We already wrote so much about it and warmed the Cabinet Office about Microsoft’s abusive responses, which include trying to get people fired, bribing some other people, using (or exploiting) disabled people to attack people’s rational decisions, and so on.

Dr. Glyn Moody wrote about “Massachusetts ODF fiasco a decade ago” and said about this important milestone: “Let’s Not Mess it up””

While celebrating this great news, I really want to emphasise Bracken’s point about managing the switch properly. We can be absolutely certain that Microsoft will fight this decision in every way possible. It will certainly seize on any problems that arise during the implementation as “proof” that it was the wrong choice. That makes it crucial that the open source community do everything in its power to aid the Cabinet Office here.

One particular area that concerns me is cross-compatibility. I’m hearing stories about difficulty in transferring ODF files from LibreOffice to Apache OpenOffice, with formatting of things like tables being messed up in the process. This is completely unacceptable: one of the benefits of adopting an open standard is the ability to swap in and out different applications.

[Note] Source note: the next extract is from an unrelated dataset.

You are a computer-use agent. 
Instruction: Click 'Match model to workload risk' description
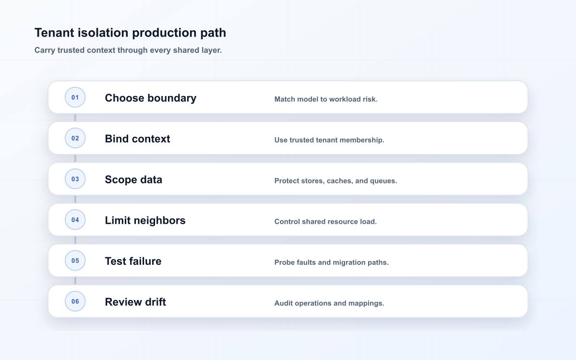[x=326, y=99]
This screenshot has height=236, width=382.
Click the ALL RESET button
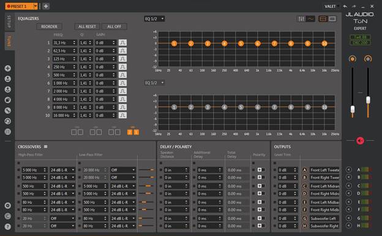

If that theory proves impossible in reality, we have a huge problem.

I would therefore like to entreat all the open source projects and communities that work on ODF to get together and sort this out. In the wake of the fantastic – and brave – move by the Cabinet Office, providing full interoperability among open source implementations must be a priority.

Yesterday’s news is truly a unique opportunity to show the power of open standards, to promote the benefits of open source, and to bring about its wider dissemination both in government, and among home users. The price of failure here would be extremely high: yet more years in the wilderness, as happened after the Massachusetts ODF fiasco a decade ago. So let’s not mess it up.

The Mukt, which covered this important development. delivered yet another call for Google to adopt ODF as the default document format, ending Google’s cowardly approach towards document formats.

We feel as though we played some role in the above (being among hundreds of people who wrote to the Cabinet Office). We not only wrote a lot about it and also wrote to the Office itself almost a dozen times, engaging in a discussion with members of staff.